Re: ungetable http URIs from Stefano Mazzocchi on 2003-12-06 (www-rdf-dspace@w3.org from December 2003)

From: Stefano Mazzocchi <stefano@apache.org>
Date: Fri, 5 Dec 2003 23:05:06 -0800
To: Mark Butler <Mark_Butler@hplb.hpl.hp.com>
Cc: SIMILE public list <www-rdf-dspace@w3.org>
Message-Id: <85865B1E-27BA-11D8-AB98-000393D2CB02@apache.org>
On 5 Dec 2003, at 08:50, Butler, Mark wrote:

> Hi Stefano

Mark,

thanks so much for taking the time to explain all this to me.
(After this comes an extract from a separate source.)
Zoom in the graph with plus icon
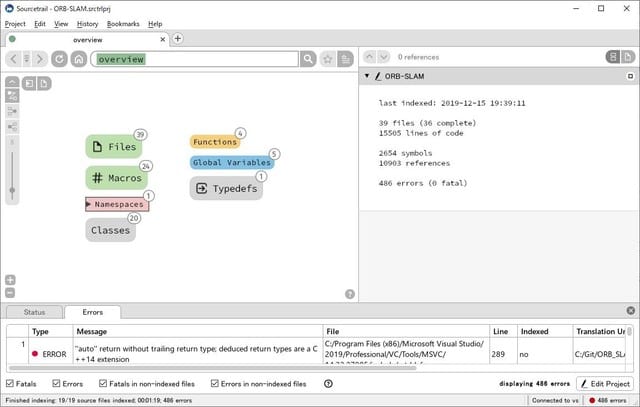Viewport: 640px width, 407px height. click(x=10, y=280)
>> Please excuse my ignorance on the topics (I'm trying to get up to
>> speed, but I have still a good way to go), but it seems to me that
>> between URL gettability and flat huge xml files served straight from
>> disk by Apache HTTPd, there is a *long* range in between,
>> depending on
>> what granularity you want to access that data.
>
>> Let me understand this first: what kind of data would you want to
>> access? what you would want to *get* from those URLs? what kind of
>> granularity are you envisioning?
>
> Actually the email you quote was pretty confusing. I'll try to explain
> it better.
>
> We have an XML version of the Artstor corpus that is 100,000 records 
> and
> 272 megabytes in size. I split this into 34 files approximately 8
> megabytes in length to make it more manageable. I then ran it through 
> an
> XSLT transform to convert it into RDF/XML, creating 34 files about 29
> megabytes each.

Ok.

> When you do the conversion to RDF, then it becomes apparent that each
> Artstor record corresponds to approximately several "data objects" By
> data object, I mean each bit of subgraph that is associated with a
> unique URI. See
> "RDF Objects." Alex Barnell.
> http://www1.bcs.org.uk/DocsRepository/03700/3772/barnell.htm

I can't access that, but it's ok, I get the idea.

> These data objects are
> - a descriptive metadata object
> - five technical metadata objects each describing an image at a
> different resolution of the resource described by the previous object
> - a collection object
> - a creator object
> - in fact possibly one or more objects from each of the following
> categories: geographic, id, image_id, largerEntity, material, 
> object_id,
> series, site, source, subject, and topic
>
> Now some of these objects overlap e.g. there might be a number of
> Artstor records with the same creator, topic or geography etc. So I'd
> estimate that for each Artstor record there is 10 data objects, so this
> means we have 1,000,000 data objects in the corpus.

ok

> So the point I was making is we are going to make every data object
> retrievable via Apache, then we need to take the 1 big file, or the 34
> files, and break them up into 1,000,000 files corresponding to every
> data object. So, at least for the demo, it seemed to me that doing this
> via Apache isn't a good plan, unless we have something that can 
> generate
> those 1,000,000 files automatically.

Be careful, though. Apache is not able, by default, to use the anchor 
information to retrieve file, so you would need to write, at the very 
least, a special module for that.

Andy's Joseki server can make the data objects available, although via a
> query, so this seems like a good candidate, although I note you are
> prefer URLs to queries - see discussion later.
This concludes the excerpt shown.